To calculate the 2D-pCF, a stack of at least 8192 images of the same focal plane is needed. From the stack of images, the pCF(δr) at many angles around a given point for all the pixels in the entire image are calculated to determine the average molecular path to diffusion. The number of angles is given by 8 times δr, meaning that for a distance of 4 pixels, the pCF is calculated over 32 angles around each point. This procedure defines a diffusion tensor for each pixel in the image and the pCF distribution is plotted in a polar plot.
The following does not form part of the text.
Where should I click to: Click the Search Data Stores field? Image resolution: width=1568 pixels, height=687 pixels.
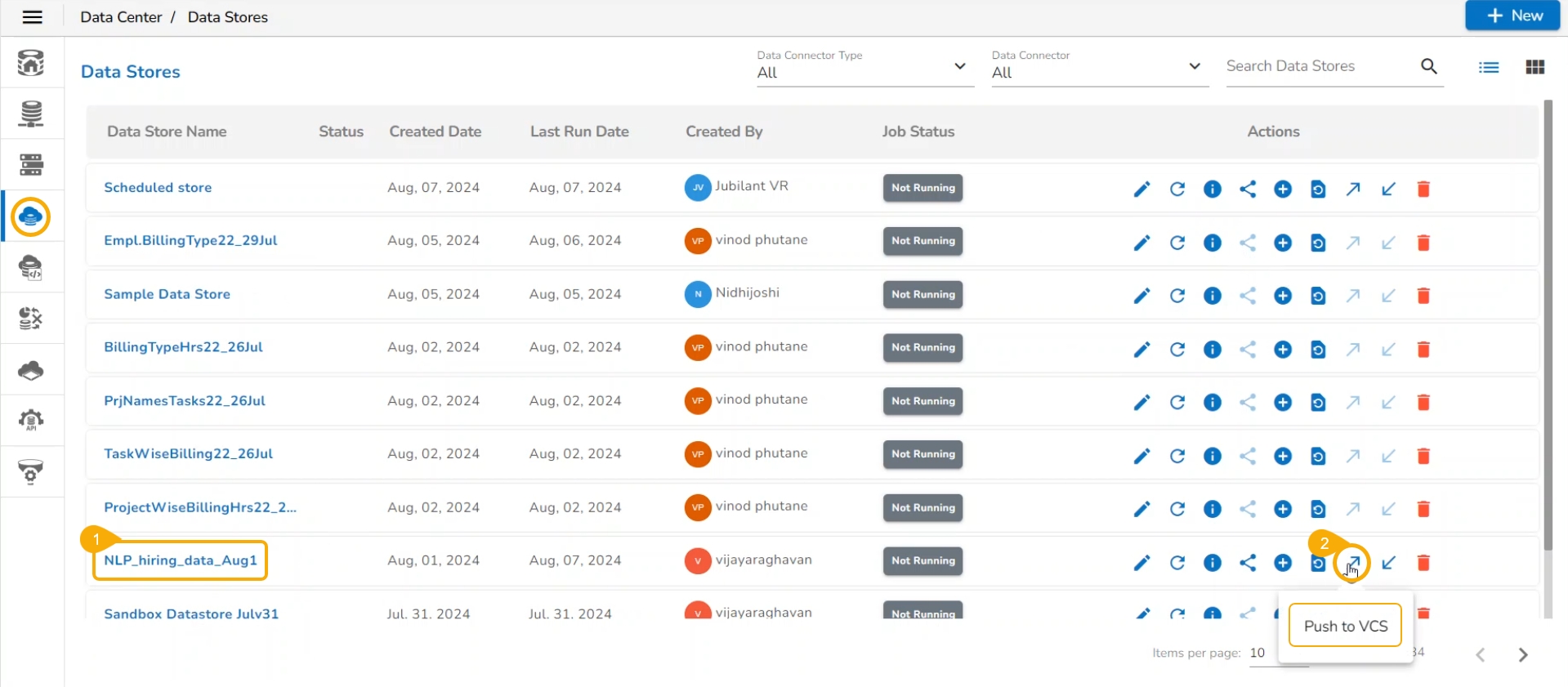[1317, 66]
The moments of the intensity distribution I(x, y) can be calculated as follows:

$${M}_{i,j}=\frac{{\sum }_{x}{\sum }_{y}{x}^{i}{y}^{j}(x,y)}{{\sum }_{x}{\sum }_{y}I(x,y)}$$
(6)

Then, the first and second central moments (μ11, μ20 and μ02) of the spatial distribution can be calculated from the general equation for central moments:

$${\mu }_{p,q}=\sum _{x}\sum _{y}{(x-\bar{x})}^{p}{(y-\bar{y})}^{q}I(x,y)$$
(7)

Where \(\bar{x}\) and \(\bar{y}\) are the coordinates of the center of mass of the distribution. Then, the center of mass shift, the length of the distribution long and short axis and the angle with respect to the image coordinates can be calculated. The angle will indicate the preferably direction of molecular diffusion when the diffusion is anisotropic, and it is given by:

$$\theta =\frac{1}{2}\text{arctan}\left(\frac{{2}_{\mu 11}}{{\mu }_{20}-{\mu }_{02}}\right)$$
(8)

The length of the long (λ1) and short (λ2) axis of the distribution are defined as:

$${\lambda }_{1,2}=\frac{{\mu }_{20}+{\mu }_{02}}{2}\pm \frac{\sqrt{4{\mu }_{11}^{2}+{({\mu }_{20}-{\mu }_{02})}^{2}}}{2}$$
(9)

With these two parameters, the Anisotropy, which indicates the how asymmetrical is the pCF in each pixel, is calculated as:

$$A=\frac{{\lambda }_{1}-{\lambda }_{2}}{{\lambda }_{1}+{\lambda }_{2}}$$
(10)

Higher Anisotropy values indicate that the motion is less isotropic in the direction given by the angle calculated before. This analysis provides an angle and anisotropy value for each point of the image, which produces a map of the molecular flow in the whole illuminated region.